The Hawaii Pacific Tennis Foundation, which has been managing 20 tennis courts under a city contract for almost three years, will pull out from the park July 2 unless it can move into a new complex with showers, lockers and meeting and storage rooms, said foundation Executive Director Mark Beede.
Beede argues the city is breaching a contract signed during former Mayor Jeremy Harris' administration by not giving the foundation space at the complex, which was built in November and houses an Olympic-size swimming pool.
"They just haven't cooperated with us, haven't let us into the new part of the facility, and we've ran out of money," said Beede, who believes the new building could help the foundation stay on its feet. "We held on as long as we could."

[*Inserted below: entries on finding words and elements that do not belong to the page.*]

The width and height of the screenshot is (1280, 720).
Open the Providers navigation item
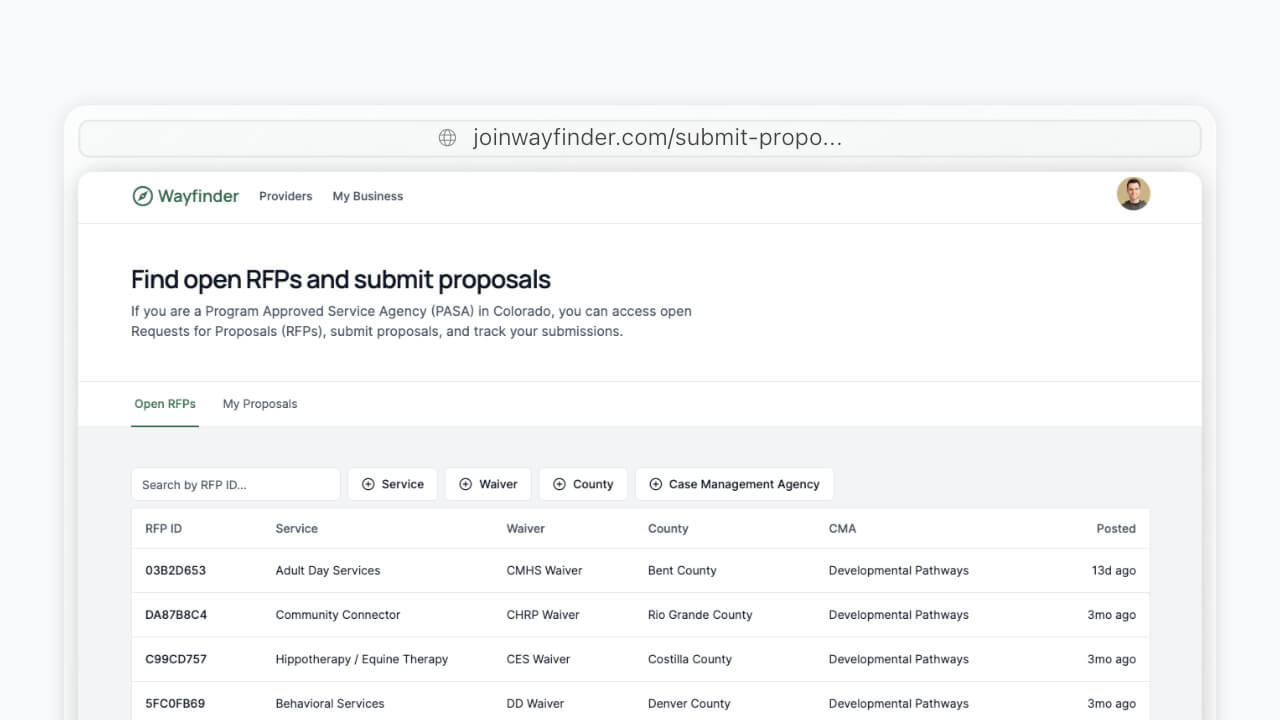[x=285, y=196]
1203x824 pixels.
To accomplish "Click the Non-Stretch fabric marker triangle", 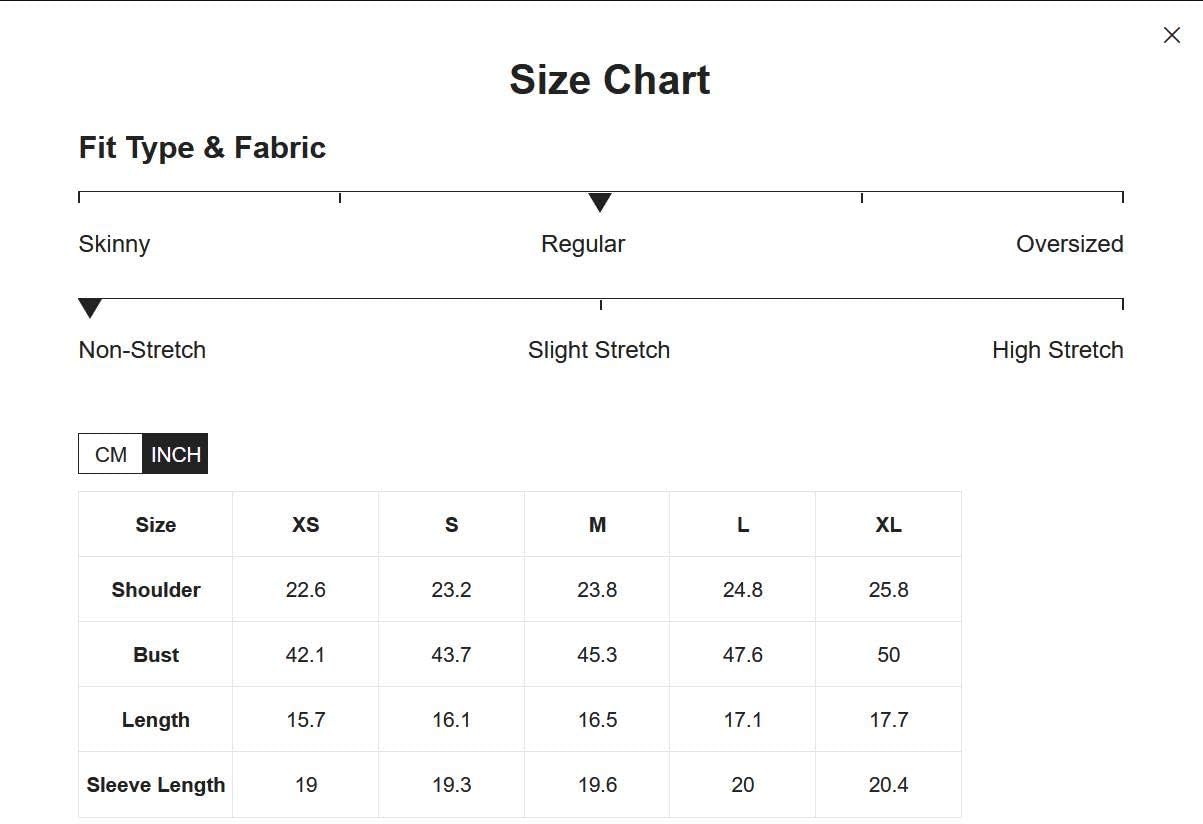I will point(90,309).
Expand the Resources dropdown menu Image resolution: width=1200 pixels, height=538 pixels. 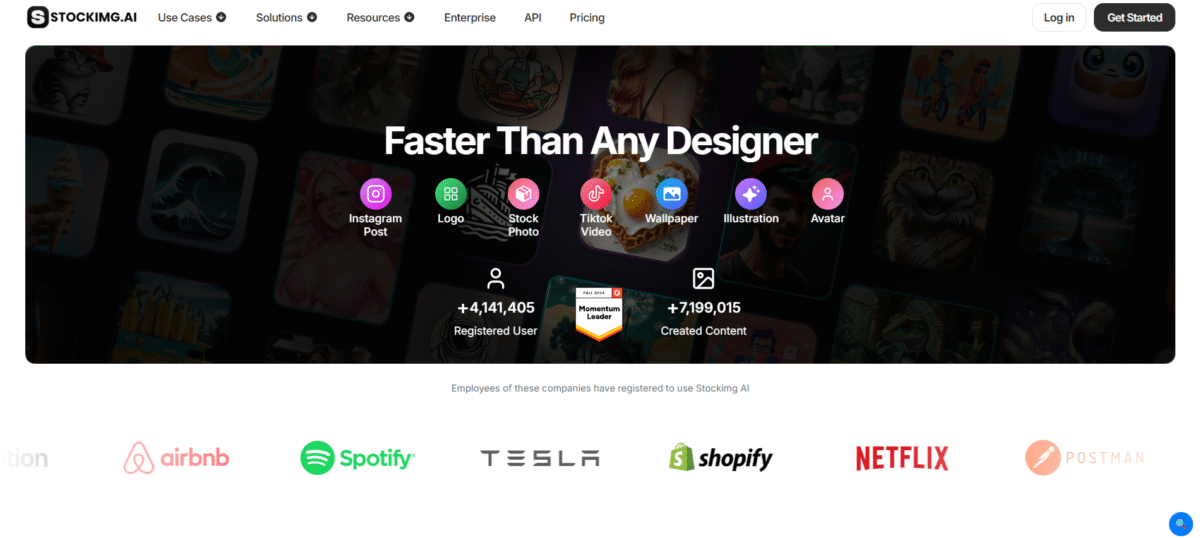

Gail Haraguchi, deputy director with the city Enterprise Services Department, said the aquatic complex was never intended for the tennis foundation. She said a planned Phase II to expand the tennis portion of the park is on hold because of limited funding.
"They felt that they were entitled, based upon Phase I and Phase II, to a broader area and scope, and so it was a difference of opinion," Haraguchi said yesterday. "They said they would terminate if they didn't get X, Y and Z, so we took them on their offer."
The city will start managing the courts once the foundation leaves, said Les Chang, city parks director. The city, he said, will work with leagues so they can have tournaments and will set up a sign-in system for the public. Extra costs for running the courts will be minimal and limited to a few staff hours, Chang said.
The tennis complex was dedicated in February 2003, and the foundation began its classes and programs six months later, Beede said. Like the Waipio Peninsula Soccer Complex, it is a major project pushed by the Harris administration that has run into funding problems.
The goal of the tennis complex is to attract professional tournaments to Hawaii and give residents a place to practice and play the sport.
Beede said the foundation was paying the city $4,000 a month to operate the complex. He said the termination of the contract should affect some 600 kids and about 70,000 people who play at the courts each year. The foundation plans to lay off all but three of its 15 employees and teachers.
Beede said he still plans to hold an Aloha State Games competition from Friday to July 2, the Hawaii Pacific Open Wheelchair Championships in October and the Hawaii Pacific Seniors Championships in December.
Martin Burke, a Waipahu resident who chaired a group in the late 1990s that lobbied for the park, said the city entered into a public-private partnership with the tennis foundation to minimize costs of maintaining the complex.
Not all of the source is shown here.